Pumping iron is definitely one of the manliest things (just ask Arnold). In fact, weightlifting has a number of great benefits for us men. And the mighty deadlift is often considered the best compound exercise out there. But what about its impact on our hormones? Can deadlifts increase testosterone?
Yes, heavy resistance exercises such as deadlifts might potentially produce an acute increase in T levels (1), although there’s conflicting data on this subject.
In a 2019 study courtesy of The Journal of Strength and Conditioning Research, scientists claim that heavy deadlifts don’t affect testosterone levels in resistance-trained men (2).
It’s also worth pointing out that there’s a lack of significant long-term data concerning the deadlift and its direct impact on male androgen hormones (i.e. T).

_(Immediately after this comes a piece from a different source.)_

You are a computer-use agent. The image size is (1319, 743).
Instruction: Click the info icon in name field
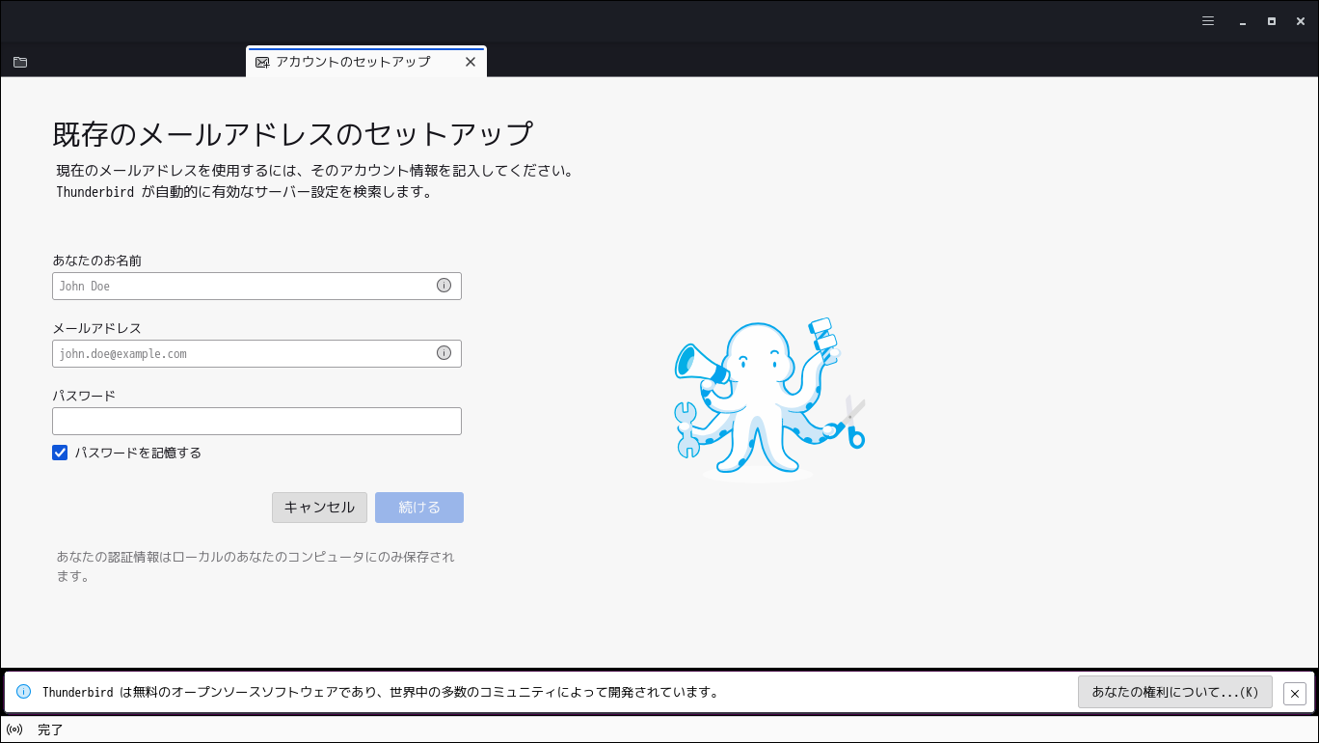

Or in other words, solid scientific data about DL’s ability to boost T levels is scarce at best.
What is the Deadlift?
Deadlifts are a compound exercise that involves lifting a weighted barbell off the ground.
The name ‘deadlifts‘ logically comes from the fact that you’re picking a dead weight off the floor until it reaches your hips and then you return it to the ground in a controlled fashion.
Deadlifts are often considered the “king of exercises” as they are a great way to gauge how strong someone is.
This is a typical powerlifting movement that sits up there among the squat and bench press as one of the best if not the very best multi-joint exercise.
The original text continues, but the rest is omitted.